*WHAT NEEDS TO BE DONE*.
Reproduce the closing part of the entries exactly: the line with "The width and height of the screenshot is (625, 510)." and all lines after it, ending with the last line, and nothing else.

_ _ _ _

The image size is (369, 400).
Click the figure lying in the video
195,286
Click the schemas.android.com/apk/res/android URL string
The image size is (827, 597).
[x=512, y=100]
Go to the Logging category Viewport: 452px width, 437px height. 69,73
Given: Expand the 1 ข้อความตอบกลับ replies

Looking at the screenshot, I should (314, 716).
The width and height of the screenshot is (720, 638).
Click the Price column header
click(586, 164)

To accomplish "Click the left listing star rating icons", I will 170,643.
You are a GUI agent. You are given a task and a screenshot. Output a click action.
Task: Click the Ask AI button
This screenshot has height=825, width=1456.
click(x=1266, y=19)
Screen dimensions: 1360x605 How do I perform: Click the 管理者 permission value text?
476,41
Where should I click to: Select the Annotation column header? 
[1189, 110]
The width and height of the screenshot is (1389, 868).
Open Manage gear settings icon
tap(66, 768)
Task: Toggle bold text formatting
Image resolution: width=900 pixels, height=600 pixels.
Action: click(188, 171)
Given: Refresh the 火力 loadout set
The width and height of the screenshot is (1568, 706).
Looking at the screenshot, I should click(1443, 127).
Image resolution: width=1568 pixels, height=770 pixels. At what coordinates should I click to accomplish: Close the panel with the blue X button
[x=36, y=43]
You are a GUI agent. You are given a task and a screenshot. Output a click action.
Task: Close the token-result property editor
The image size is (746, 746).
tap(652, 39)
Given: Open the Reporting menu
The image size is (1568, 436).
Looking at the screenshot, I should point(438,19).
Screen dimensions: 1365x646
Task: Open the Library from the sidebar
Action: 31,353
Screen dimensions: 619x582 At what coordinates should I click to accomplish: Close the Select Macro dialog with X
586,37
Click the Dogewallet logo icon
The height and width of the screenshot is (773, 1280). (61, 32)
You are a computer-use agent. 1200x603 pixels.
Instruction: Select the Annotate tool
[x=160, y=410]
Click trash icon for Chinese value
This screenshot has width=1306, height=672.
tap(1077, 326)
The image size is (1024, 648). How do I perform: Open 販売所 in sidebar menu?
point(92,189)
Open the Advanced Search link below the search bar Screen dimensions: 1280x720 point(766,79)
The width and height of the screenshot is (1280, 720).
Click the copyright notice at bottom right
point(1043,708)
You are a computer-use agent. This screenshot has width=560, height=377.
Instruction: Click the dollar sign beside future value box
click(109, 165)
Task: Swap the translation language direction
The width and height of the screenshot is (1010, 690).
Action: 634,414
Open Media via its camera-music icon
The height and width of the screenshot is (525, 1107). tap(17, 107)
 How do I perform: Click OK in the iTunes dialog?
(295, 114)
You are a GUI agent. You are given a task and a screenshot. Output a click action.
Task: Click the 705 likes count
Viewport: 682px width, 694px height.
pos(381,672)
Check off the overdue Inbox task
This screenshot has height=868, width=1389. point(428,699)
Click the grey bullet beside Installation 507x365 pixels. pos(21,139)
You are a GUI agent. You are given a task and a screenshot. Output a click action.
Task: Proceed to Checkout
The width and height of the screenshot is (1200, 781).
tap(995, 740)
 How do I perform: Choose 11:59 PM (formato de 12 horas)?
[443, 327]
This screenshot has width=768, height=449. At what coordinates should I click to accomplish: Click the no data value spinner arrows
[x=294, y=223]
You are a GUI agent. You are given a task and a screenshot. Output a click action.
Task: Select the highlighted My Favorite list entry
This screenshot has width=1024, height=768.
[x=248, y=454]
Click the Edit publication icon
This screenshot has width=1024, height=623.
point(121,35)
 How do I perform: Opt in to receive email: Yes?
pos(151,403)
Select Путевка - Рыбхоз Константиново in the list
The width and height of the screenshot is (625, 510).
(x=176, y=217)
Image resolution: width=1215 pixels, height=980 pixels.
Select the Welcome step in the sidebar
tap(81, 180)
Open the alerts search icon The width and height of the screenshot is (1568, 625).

_ _ _ _

*RESPONSE TO THIS EXERCISE*.
The width and height of the screenshot is (625, 510).
(x=176, y=217)
Image resolution: width=1215 pixels, height=980 pixels.
Select the Welcome step in the sidebar
tap(81, 180)
Open the alerts search icon The width and height of the screenshot is (1568, 625).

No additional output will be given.